Your assignment: Could you return the full listing, every line exactly as given?

-------- Input for this task --------

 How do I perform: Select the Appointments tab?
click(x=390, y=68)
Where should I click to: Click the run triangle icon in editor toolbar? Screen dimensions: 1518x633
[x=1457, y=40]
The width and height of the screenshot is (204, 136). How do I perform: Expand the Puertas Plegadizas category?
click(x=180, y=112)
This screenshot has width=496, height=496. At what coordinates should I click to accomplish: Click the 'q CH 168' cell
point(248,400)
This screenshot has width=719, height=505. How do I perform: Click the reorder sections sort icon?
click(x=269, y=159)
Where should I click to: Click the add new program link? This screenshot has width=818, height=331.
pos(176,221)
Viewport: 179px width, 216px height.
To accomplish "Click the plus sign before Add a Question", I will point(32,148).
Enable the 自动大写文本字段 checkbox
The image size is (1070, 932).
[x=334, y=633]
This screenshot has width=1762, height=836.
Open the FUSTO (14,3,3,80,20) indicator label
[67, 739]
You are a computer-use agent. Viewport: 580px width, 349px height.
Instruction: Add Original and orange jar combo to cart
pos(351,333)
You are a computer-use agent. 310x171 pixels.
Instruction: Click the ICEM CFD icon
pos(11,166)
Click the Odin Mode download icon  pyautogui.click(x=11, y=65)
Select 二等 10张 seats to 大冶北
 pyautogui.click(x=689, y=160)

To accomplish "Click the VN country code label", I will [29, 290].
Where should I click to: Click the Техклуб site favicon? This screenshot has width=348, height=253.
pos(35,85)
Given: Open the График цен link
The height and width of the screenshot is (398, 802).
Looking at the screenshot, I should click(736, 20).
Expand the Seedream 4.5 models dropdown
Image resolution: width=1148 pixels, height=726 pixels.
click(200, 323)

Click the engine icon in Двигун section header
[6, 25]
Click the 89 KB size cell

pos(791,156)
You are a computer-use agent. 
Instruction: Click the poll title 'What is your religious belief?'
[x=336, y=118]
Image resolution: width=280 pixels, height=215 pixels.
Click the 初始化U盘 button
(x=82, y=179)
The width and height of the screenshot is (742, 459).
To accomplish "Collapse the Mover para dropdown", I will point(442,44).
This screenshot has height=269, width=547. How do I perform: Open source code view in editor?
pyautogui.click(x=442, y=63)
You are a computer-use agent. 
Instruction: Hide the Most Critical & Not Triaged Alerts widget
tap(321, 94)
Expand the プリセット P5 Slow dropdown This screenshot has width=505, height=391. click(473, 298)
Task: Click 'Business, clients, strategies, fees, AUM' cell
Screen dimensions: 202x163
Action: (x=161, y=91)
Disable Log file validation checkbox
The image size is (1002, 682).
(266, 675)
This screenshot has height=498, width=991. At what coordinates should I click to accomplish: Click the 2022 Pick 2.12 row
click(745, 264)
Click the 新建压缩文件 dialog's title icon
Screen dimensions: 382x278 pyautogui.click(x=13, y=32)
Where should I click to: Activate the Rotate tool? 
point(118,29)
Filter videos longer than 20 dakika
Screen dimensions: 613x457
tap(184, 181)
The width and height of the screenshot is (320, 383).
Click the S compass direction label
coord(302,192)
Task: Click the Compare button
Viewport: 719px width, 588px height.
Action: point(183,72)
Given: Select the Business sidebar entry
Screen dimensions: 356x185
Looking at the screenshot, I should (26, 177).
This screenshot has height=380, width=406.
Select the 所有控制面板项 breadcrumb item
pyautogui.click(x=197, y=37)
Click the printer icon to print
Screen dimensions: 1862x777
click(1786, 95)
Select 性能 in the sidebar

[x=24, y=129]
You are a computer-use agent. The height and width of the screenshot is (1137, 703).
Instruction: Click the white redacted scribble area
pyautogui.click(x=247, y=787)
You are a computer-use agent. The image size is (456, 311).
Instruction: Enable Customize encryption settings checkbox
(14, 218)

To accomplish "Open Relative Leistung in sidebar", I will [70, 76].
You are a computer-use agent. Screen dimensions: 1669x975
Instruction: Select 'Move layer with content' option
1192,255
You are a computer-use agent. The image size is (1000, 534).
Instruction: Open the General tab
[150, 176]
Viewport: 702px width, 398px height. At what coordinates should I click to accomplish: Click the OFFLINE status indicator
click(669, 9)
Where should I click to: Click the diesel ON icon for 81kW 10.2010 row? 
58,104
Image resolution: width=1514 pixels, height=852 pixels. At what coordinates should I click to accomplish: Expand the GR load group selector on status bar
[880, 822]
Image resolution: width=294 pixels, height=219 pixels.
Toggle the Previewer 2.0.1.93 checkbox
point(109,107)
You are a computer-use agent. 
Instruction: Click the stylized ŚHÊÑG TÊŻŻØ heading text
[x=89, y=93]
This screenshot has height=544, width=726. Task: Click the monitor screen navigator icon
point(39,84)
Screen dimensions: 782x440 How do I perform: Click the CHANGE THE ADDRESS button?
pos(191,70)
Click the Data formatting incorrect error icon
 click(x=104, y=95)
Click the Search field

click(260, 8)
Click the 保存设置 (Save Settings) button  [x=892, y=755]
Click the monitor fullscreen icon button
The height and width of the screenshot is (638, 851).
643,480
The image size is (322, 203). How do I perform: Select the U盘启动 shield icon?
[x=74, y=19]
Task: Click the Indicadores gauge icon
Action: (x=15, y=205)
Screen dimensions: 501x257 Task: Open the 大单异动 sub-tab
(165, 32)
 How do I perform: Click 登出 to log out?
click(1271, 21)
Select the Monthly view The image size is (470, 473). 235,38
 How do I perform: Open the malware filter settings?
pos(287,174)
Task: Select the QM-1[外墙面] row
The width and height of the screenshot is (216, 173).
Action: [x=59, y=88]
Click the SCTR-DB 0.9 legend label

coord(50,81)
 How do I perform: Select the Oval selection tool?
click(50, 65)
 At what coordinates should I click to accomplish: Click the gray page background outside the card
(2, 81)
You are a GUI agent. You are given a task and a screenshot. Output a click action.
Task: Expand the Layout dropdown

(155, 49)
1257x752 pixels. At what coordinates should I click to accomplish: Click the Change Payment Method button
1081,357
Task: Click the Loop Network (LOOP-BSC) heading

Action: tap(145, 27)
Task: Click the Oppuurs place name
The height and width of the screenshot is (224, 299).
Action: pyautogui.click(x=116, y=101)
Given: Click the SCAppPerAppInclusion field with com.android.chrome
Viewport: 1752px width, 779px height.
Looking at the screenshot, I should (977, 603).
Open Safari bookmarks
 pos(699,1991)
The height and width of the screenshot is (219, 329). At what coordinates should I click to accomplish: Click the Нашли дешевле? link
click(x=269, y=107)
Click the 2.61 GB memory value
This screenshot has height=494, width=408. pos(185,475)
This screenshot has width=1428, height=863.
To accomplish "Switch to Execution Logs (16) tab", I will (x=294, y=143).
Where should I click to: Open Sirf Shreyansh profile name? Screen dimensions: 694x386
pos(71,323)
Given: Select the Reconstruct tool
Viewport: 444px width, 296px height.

--------

Response to the task:
 How do I perform: Select the Appointments tab?
click(x=390, y=68)
Where should I click to: Click the run triangle icon in editor toolbar? Screen dimensions: 1518x633
[x=1457, y=40]
The width and height of the screenshot is (204, 136). How do I perform: Expand the Puertas Plegadizas category?
click(x=180, y=112)
This screenshot has width=496, height=496. At what coordinates should I click to accomplish: Click the 'q CH 168' cell
point(248,400)
This screenshot has width=719, height=505. How do I perform: Click the reorder sections sort icon?
click(x=269, y=159)
Where should I click to: Click the add new program link? This screenshot has width=818, height=331.
pos(176,221)
Viewport: 179px width, 216px height.
To accomplish "Click the plus sign before Add a Question", I will point(32,148).
Enable the 自动大写文本字段 checkbox
The image size is (1070, 932).
[x=334, y=633]
This screenshot has width=1762, height=836.
Open the FUSTO (14,3,3,80,20) indicator label
[67, 739]
You are a computer-use agent. Viewport: 580px width, 349px height.
Instruction: Add Original and orange jar combo to cart
pos(351,333)
You are a computer-use agent. 310x171 pixels.
Instruction: Click the ICEM CFD icon
pos(11,166)
Click the Odin Mode download icon  pyautogui.click(x=11, y=65)
Select 二等 10张 seats to 大冶北
 pyautogui.click(x=689, y=160)

To accomplish "Click the VN country code label", I will [29, 290].
Where should I click to: Click the Техклуб site favicon? This screenshot has width=348, height=253.
pos(35,85)
Given: Open the График цен link
The height and width of the screenshot is (398, 802).
Looking at the screenshot, I should click(736, 20).
Expand the Seedream 4.5 models dropdown
Image resolution: width=1148 pixels, height=726 pixels.
click(200, 323)

Click the engine icon in Двигун section header
[6, 25]
Click the 89 KB size cell

pos(791,156)
You are a computer-use agent. 
Instruction: Click the poll title 'What is your religious belief?'
[x=336, y=118]
Image resolution: width=280 pixels, height=215 pixels.
Click the 初始化U盘 button
(x=82, y=179)
The width and height of the screenshot is (742, 459).
To accomplish "Collapse the Mover para dropdown", I will point(442,44).
This screenshot has height=269, width=547. How do I perform: Open source code view in editor?
pyautogui.click(x=442, y=63)
You are a computer-use agent. 
Instruction: Hide the Most Critical & Not Triaged Alerts widget
tap(321, 94)
Expand the プリセット P5 Slow dropdown This screenshot has width=505, height=391. click(473, 298)
Task: Click 'Business, clients, strategies, fees, AUM' cell
Screen dimensions: 202x163
Action: (x=161, y=91)
Disable Log file validation checkbox
The image size is (1002, 682).
(266, 675)
This screenshot has height=498, width=991. At what coordinates should I click to accomplish: Click the 2022 Pick 2.12 row
click(745, 264)
Click the 新建压缩文件 dialog's title icon
Screen dimensions: 382x278 pyautogui.click(x=13, y=32)
Where should I click to: Activate the Rotate tool? 
point(118,29)
Filter videos longer than 20 dakika
Screen dimensions: 613x457
tap(184, 181)
The width and height of the screenshot is (320, 383).
Click the S compass direction label
coord(302,192)
Task: Click the Compare button
Viewport: 719px width, 588px height.
Action: point(183,72)
Given: Select the Business sidebar entry
Screen dimensions: 356x185
Looking at the screenshot, I should (26, 177).
This screenshot has height=380, width=406.
Select the 所有控制面板项 breadcrumb item
pyautogui.click(x=197, y=37)
Click the printer icon to print
Screen dimensions: 1862x777
click(1786, 95)
Select 性能 in the sidebar

[x=24, y=129]
You are a computer-use agent. The height and width of the screenshot is (1137, 703).
Instruction: Click the white redacted scribble area
pyautogui.click(x=247, y=787)
You are a computer-use agent. The image size is (456, 311).
Instruction: Enable Customize encryption settings checkbox
(14, 218)

To accomplish "Open Relative Leistung in sidebar", I will [70, 76].
You are a computer-use agent. Screen dimensions: 1669x975
Instruction: Select 'Move layer with content' option
1192,255
You are a computer-use agent. The image size is (1000, 534).
Instruction: Open the General tab
[150, 176]
Viewport: 702px width, 398px height. At what coordinates should I click to accomplish: Click the OFFLINE status indicator
click(669, 9)
Where should I click to: Click the diesel ON icon for 81kW 10.2010 row? 
58,104
Image resolution: width=1514 pixels, height=852 pixels. At what coordinates should I click to accomplish: Expand the GR load group selector on status bar
[880, 822]
Image resolution: width=294 pixels, height=219 pixels.
Toggle the Previewer 2.0.1.93 checkbox
point(109,107)
You are a computer-use agent. 
Instruction: Click the stylized ŚHÊÑG TÊŻŻØ heading text
[x=89, y=93]
This screenshot has height=544, width=726. Task: Click the monitor screen navigator icon
point(39,84)
Screen dimensions: 782x440 How do I perform: Click the CHANGE THE ADDRESS button?
pos(191,70)
Click the Data formatting incorrect error icon
 click(x=104, y=95)
Click the Search field

click(260, 8)
Click the 保存设置 (Save Settings) button  [x=892, y=755]
Click the monitor fullscreen icon button
The height and width of the screenshot is (638, 851).
643,480
The image size is (322, 203). How do I perform: Select the U盘启动 shield icon?
[x=74, y=19]
Task: Click the Indicadores gauge icon
Action: (x=15, y=205)
Screen dimensions: 501x257 Task: Open the 大单异动 sub-tab
(165, 32)
 How do I perform: Click 登出 to log out?
click(1271, 21)
Select the Monthly view The image size is (470, 473). 235,38
 How do I perform: Open the malware filter settings?
pos(287,174)
Task: Select the QM-1[外墙面] row
The width and height of the screenshot is (216, 173).
Action: [x=59, y=88]
Click the SCTR-DB 0.9 legend label

coord(50,81)
 How do I perform: Select the Oval selection tool?
click(50, 65)
 At what coordinates should I click to accomplish: Click the gray page background outside the card
(2, 81)
You are a GUI agent. You are given a task and a screenshot. Output a click action.
Task: Expand the Layout dropdown

(155, 49)
1257x752 pixels. At what coordinates should I click to accomplish: Click the Change Payment Method button
1081,357
Task: Click the Loop Network (LOOP-BSC) heading

Action: tap(145, 27)
Task: Click the Oppuurs place name
The height and width of the screenshot is (224, 299).
Action: pyautogui.click(x=116, y=101)
Given: Click the SCAppPerAppInclusion field with com.android.chrome
Viewport: 1752px width, 779px height.
Looking at the screenshot, I should (977, 603).
Open Safari bookmarks
 pos(699,1991)
The height and width of the screenshot is (219, 329). At what coordinates should I click to accomplish: Click the Нашли дешевле? link
click(x=269, y=107)
Click the 2.61 GB memory value
This screenshot has height=494, width=408. pos(185,475)
This screenshot has width=1428, height=863.
To accomplish "Switch to Execution Logs (16) tab", I will (x=294, y=143).
Where should I click to: Open Sirf Shreyansh profile name? Screen dimensions: 694x386
pos(71,323)
Given: Select the Reconstruct tool
Viewport: 444px width, 296px height.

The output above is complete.